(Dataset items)
-- Opening Marker --

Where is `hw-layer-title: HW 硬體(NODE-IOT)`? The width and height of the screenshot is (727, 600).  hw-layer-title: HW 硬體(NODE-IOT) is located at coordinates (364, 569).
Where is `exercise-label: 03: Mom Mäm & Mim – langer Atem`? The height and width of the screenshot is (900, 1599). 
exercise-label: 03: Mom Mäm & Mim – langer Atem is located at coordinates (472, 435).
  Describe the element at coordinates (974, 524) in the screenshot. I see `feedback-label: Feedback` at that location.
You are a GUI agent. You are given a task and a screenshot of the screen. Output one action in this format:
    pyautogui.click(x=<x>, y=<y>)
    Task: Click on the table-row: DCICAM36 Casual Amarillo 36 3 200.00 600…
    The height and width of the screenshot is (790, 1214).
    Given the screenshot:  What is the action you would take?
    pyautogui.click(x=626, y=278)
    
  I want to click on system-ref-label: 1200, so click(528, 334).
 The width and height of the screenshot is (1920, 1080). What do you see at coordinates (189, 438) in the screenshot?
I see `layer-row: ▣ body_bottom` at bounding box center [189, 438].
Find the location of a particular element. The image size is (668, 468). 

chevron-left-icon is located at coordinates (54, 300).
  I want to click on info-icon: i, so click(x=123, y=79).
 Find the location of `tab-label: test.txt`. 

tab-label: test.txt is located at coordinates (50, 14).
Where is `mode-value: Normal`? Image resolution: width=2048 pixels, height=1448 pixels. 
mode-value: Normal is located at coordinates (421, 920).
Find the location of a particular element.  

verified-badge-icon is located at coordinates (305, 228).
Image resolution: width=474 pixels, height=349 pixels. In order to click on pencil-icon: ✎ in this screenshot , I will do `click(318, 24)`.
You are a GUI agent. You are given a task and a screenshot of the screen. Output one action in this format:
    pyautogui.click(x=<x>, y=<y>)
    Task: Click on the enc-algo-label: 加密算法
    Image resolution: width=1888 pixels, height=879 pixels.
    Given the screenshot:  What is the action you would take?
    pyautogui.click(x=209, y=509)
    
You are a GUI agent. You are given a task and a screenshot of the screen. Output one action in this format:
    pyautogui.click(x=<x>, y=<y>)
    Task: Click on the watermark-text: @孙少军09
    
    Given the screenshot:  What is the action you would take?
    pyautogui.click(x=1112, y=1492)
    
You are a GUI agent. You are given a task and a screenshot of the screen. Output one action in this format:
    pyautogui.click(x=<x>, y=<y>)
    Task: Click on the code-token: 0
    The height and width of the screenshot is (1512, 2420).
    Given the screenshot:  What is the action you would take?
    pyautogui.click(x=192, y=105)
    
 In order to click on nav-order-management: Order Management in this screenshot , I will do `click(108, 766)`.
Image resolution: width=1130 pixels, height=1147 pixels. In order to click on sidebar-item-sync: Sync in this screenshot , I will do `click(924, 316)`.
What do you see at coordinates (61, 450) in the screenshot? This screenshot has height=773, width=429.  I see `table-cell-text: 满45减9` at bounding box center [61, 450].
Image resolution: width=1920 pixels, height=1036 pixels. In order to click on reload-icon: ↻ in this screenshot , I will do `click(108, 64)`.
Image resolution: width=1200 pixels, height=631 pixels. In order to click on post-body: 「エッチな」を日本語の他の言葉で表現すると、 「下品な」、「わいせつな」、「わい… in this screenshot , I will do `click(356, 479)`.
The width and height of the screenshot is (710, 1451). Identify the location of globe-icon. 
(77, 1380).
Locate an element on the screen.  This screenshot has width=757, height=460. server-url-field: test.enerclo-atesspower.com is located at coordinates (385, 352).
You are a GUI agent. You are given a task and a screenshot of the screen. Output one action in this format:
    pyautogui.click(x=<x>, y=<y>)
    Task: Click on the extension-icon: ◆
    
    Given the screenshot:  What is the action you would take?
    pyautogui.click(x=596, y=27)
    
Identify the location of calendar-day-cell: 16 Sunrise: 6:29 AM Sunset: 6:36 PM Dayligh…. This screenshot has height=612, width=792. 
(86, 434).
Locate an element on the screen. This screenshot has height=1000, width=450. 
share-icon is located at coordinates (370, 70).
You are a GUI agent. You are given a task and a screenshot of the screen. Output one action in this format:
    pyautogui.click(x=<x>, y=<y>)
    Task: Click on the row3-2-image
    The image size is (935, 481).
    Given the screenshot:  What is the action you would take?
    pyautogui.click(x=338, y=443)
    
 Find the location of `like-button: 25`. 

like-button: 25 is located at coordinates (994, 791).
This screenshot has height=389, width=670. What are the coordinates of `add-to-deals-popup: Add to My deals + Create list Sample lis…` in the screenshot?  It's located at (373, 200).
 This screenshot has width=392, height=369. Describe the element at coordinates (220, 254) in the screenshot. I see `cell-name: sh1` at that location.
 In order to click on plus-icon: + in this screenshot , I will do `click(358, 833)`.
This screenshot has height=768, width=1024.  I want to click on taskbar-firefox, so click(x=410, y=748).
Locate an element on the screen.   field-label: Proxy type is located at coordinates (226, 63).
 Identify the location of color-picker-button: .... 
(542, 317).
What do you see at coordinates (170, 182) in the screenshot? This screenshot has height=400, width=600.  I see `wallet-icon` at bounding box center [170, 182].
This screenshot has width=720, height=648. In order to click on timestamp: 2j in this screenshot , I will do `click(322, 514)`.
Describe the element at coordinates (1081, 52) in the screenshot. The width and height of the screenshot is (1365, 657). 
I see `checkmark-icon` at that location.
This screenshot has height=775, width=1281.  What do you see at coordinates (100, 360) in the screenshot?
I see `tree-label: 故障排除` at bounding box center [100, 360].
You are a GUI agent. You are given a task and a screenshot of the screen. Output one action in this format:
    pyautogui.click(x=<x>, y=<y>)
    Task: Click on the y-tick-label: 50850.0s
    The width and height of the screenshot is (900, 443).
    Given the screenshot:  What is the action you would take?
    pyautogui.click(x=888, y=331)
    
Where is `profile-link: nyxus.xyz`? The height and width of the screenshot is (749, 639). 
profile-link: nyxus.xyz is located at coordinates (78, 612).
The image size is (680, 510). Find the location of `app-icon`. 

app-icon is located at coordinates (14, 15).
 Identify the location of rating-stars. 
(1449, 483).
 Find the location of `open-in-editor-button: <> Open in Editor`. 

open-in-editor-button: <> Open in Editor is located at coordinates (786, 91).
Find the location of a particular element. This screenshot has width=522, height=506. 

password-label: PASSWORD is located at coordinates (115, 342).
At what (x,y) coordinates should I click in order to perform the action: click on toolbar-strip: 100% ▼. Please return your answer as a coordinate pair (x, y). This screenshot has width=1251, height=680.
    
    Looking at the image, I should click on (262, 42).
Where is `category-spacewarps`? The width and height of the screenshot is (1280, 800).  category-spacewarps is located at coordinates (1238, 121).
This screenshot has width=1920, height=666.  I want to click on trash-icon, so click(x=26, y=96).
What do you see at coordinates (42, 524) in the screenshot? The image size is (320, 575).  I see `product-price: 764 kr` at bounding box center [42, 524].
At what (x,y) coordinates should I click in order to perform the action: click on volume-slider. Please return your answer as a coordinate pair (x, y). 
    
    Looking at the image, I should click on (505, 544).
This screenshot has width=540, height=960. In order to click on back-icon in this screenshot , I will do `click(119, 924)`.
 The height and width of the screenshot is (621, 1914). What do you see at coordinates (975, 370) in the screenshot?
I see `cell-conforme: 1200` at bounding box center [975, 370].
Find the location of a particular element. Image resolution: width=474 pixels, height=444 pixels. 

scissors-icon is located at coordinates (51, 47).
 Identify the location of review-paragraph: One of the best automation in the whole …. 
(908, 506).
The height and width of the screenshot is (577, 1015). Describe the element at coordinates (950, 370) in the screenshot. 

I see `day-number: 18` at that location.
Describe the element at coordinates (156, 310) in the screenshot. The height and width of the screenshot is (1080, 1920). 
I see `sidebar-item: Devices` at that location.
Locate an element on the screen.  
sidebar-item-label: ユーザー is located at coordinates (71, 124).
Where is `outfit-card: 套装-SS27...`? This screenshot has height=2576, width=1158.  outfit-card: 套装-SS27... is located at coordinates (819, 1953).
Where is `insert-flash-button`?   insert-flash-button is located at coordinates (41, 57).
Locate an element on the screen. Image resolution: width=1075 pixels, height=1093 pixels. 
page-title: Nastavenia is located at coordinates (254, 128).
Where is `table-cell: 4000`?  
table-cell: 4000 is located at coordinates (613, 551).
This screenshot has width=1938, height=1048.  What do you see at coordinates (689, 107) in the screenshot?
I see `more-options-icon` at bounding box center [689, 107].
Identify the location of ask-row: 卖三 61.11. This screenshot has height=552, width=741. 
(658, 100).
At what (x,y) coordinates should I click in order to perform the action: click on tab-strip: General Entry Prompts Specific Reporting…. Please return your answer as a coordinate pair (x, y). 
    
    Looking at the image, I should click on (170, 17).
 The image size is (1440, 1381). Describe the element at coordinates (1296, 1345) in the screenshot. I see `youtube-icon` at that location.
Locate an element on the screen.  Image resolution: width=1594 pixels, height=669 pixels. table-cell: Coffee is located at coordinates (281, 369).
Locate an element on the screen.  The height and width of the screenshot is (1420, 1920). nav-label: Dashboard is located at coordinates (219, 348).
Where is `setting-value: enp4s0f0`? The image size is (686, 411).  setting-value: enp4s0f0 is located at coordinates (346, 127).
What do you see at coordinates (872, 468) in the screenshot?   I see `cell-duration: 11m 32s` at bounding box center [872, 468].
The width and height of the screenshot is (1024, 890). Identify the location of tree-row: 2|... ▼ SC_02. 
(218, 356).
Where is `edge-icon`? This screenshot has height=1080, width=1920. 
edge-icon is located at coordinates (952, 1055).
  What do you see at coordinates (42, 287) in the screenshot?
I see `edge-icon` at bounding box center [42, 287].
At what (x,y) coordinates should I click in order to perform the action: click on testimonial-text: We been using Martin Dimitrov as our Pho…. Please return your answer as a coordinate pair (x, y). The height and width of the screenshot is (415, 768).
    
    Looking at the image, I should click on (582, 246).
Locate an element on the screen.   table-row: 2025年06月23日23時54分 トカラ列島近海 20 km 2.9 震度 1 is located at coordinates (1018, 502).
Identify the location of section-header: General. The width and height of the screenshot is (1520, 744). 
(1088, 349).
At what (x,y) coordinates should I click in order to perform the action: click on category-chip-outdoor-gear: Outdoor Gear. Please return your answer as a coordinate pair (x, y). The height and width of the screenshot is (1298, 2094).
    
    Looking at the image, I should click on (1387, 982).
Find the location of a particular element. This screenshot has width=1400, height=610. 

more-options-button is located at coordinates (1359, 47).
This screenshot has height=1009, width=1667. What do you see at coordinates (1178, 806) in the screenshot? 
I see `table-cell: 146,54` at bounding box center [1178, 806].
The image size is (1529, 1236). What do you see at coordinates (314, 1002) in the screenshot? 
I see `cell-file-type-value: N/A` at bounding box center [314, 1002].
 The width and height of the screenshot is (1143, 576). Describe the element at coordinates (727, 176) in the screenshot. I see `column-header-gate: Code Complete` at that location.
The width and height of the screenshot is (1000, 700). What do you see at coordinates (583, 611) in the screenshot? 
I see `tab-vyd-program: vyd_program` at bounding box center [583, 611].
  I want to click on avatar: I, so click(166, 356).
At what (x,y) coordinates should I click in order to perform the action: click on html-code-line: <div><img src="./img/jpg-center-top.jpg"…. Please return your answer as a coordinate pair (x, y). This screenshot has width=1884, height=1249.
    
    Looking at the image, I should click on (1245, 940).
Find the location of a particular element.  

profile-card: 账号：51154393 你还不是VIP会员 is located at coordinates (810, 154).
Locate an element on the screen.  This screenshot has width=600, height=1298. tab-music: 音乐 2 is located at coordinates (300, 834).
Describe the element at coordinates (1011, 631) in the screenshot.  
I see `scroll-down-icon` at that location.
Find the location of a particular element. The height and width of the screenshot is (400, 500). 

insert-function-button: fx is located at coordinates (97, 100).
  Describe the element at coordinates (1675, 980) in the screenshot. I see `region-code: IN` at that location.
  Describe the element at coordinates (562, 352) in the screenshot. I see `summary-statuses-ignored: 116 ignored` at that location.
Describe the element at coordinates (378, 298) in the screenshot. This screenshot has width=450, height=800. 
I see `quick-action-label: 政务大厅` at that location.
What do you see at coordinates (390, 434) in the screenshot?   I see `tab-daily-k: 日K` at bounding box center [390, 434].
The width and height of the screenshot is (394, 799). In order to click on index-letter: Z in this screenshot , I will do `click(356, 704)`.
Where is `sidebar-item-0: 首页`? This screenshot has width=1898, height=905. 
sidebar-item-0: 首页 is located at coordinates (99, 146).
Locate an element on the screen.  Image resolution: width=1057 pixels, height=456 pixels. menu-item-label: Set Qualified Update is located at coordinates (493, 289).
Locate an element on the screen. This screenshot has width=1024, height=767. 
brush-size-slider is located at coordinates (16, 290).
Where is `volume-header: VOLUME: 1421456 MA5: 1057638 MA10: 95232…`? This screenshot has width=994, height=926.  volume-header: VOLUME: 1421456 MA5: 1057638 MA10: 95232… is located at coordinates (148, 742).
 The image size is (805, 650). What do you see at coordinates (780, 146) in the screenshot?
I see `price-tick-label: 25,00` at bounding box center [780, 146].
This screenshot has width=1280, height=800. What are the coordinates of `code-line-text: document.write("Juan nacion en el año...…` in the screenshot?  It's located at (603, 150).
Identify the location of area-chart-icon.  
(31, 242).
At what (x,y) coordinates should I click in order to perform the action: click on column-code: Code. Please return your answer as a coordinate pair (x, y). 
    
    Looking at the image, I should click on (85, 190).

-- Closing Marker --

Starting at the line that contains "is (900, 1599)." and ending at the line that contains "I want to click on info-icon: i, so", give those lines again with "height and width" swapped for "size" and everything else left as it is.

Where is `exercise-label: 03: Mom Mäm & Mim – langer Atem`? The size of the screenshot is (900, 1599). 
exercise-label: 03: Mom Mäm & Mim – langer Atem is located at coordinates (472, 435).
  Describe the element at coordinates (974, 524) in the screenshot. I see `feedback-label: Feedback` at that location.
You are a GUI agent. You are given a task and a screenshot of the screen. Output one action in this format:
    pyautogui.click(x=<x>, y=<y>)
    Task: Click on the table-row: DCICAM36 Casual Amarillo 36 3 200.00 600…
    The size of the screenshot is (790, 1214).
    Given the screenshot:  What is the action you would take?
    pyautogui.click(x=626, y=278)
    
  I want to click on system-ref-label: 1200, so click(528, 334).
 The width and height of the screenshot is (1920, 1080). What do you see at coordinates (189, 438) in the screenshot?
I see `layer-row: ▣ body_bottom` at bounding box center [189, 438].
Find the location of a particular element. The image size is (668, 468). 

chevron-left-icon is located at coordinates (54, 300).
  I want to click on info-icon: i, so click(x=123, y=79).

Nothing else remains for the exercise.